Answer:
My 10 year old daughter and I sat down to watch “Shark Tank” last night. I made a joke. Something like, “and the sixth shark is ME!” Because, of course, I wanted to brag and lie in front of a ten year old who could care less.
At the beginning of Shark Tank they mention that all five of the “judges” (Mark Cuban, etc) are “filthy rich”.
She said, “I don’t think you are filthy rich. You’re just filthy!”
And she tried to hide her smile. She knew she made a clever joke. I think I beat her with a strap after that until she had to go to the hospital.
But she was right. I hadn’t showered that day. Maybe I even needed to brush my teeth. And there was dirt under my fingernails. And I just wanted to be lazy and watch Shark Tank with my daughter. Some people work 20 hours a day saving the world, or accumulating wealth. I just wanted to lie down on our big, soft, new couch, and watch “Shark Tank”. Which I am an expert on. Why do we need to accomplish anything in life? I will cut to the chase and then you can skip the rest of this answer: I hope my biggest accomplishment is to not want to achieve any accomplishments.
I used to dress in a suit. A tie. With stripes. Cross the street at the light. Say hello to people in the hallway. Kiss the ass of a boss. He wasn’t a bad boss. It’s just that bosses require their asses to get kissed. It helps their constipation. And I wanted him to like me. I wanted him to promote me every year. Then I wanted my coworkers to like me. Then I wanted to have sex with some of my coworkers. I never once spoke with a female coworker without wondering what it would be like to have sex with her. And so on.
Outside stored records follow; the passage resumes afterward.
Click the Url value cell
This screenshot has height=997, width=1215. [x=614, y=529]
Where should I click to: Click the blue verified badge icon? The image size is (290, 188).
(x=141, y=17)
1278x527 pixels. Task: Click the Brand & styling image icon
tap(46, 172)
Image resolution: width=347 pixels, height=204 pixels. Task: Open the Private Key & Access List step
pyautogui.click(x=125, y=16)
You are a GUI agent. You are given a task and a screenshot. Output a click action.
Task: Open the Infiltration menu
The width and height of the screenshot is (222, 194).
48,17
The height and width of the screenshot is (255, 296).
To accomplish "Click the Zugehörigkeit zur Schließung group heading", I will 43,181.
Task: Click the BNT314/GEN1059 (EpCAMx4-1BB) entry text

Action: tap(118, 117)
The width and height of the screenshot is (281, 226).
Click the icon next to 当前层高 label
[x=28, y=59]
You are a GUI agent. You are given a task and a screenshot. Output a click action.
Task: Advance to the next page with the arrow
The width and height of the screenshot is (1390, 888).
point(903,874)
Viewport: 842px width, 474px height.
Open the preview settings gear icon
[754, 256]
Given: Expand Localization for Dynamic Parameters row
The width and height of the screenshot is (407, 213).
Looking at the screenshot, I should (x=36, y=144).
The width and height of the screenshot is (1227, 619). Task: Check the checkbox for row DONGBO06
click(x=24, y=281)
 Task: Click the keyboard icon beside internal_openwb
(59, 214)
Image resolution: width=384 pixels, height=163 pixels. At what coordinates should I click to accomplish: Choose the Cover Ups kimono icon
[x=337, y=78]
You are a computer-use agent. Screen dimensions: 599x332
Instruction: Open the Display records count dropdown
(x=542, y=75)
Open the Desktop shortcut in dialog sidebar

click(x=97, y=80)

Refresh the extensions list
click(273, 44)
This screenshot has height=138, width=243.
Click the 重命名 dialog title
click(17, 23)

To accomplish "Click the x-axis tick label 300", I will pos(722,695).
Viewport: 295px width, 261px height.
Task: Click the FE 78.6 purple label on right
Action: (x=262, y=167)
This morning I played chess on the same online program that I played while in my cubicle at work 20 years ago. Probably against the same opponents. My sense of accomplishment has been minimal to none.
Then I moved from one thing to another. Then I tried to be creative. Then I made money. I felt I had hit all of my accomplishments. I bought a big house. I gave to charity. I reluctantly had kids. I lived larger than life. I took helicopters to Atlantic City. I tipped with one hundred dollar bills. I helped out with a soup kitchen. Then I fell apart. I lost money, house, friends, family, self-respect. Everything unwound like a yo-yo that loses its spin. Then I wanted to die. Then, at the request of a tarot card reader, I threw a coconut in the middle of the street in Manhattan in order to get good luck. My luck went from bad to worse.
I always felt, “this is how I pay my dues”. But who am I paying dues to? Why must unhappiness be paid out in large quantities in order to eventually acquire happiness? That’s just a myth. The myth of the young caffeinated person working at his of her desk 20 hours a day in order to one day, someday, anyday now, please make it all “worth” it. I want the gold watch AND the happiness after all this pain and suffering I paid into the pot.
Here’s what I think is really happening:
The universe is doing a giant experiment. The universe is always learning. So the universe sent spies out.
It puts a little bit of itself inside of a shell wrapped in body, emotions, thoughts. The universe gave the inside of that fleshy package a kiss.
The kiss thinks it’s alive, thinks it’s an individual. Instead we are all manifestations of that same breath. IT doesn’t care. Whoosh, it puts us in this body. WHOOSH, it takes us out and absorbs us back in. We are temporarily the eyes and the ears of the universe. We are fooled, for reasons we will never understand, into thinking we are “different”. Into thinking we are “individuals”.
And that’s it. Our eyes, ears, emotions, thoughts, are just ways for the Universe to experience new things. Because that’s what it does. Every moment is a brand new thing. All existence: just twists and tweaks on the same universal essence. There’s no accomplishment to it. It’s just what IT does. And you and I, we are all just reflections of the same thing in a circus house of mirrors.
And thinking this way gives me super powers. Because everyone else EVERY DAY is pulled down by their fears, their anxieties, and their need to accomplish something. They are dragged to the ground. While I’m a spy for the universe.
“But shouldn’t we then reach for the stars?” We’re already in the stars. We just have to relax. Not let our thoughts turn into monsters in the night. Not be scammed into thinking that unhappiness is the currency that buys eventual happiness. Not be tricked into pulling our excuses out of the magic hat they always seem to come from. Those are the things that suck the life out of you. Those are the things that are the opposite of accomplishment.
Do the best things you can do today. If you have a passion, do the best you can do with it today. Because that’s what gives you pleasure. Don’t make a five year plan that involves lots of pain. You might be dead tomorrow.
Exercise: for this moment, be a spy for the Universe. Observe EVERYTHING happening right this second. Your breath, your mood (is it good? is it low?), the light outside, the sounds of electronics humming inside, and so on. A good spy becomes friends with the environment around him. He seduces the present to give up its secrets. When you embrace your reality as a spy, you become liberated. You become free. You don’t time travel in your mind to the past or the future. You free yourself to accomplish. Accomplish what? Don’t worry about that.
But it doesn’t help matters if you are filthy.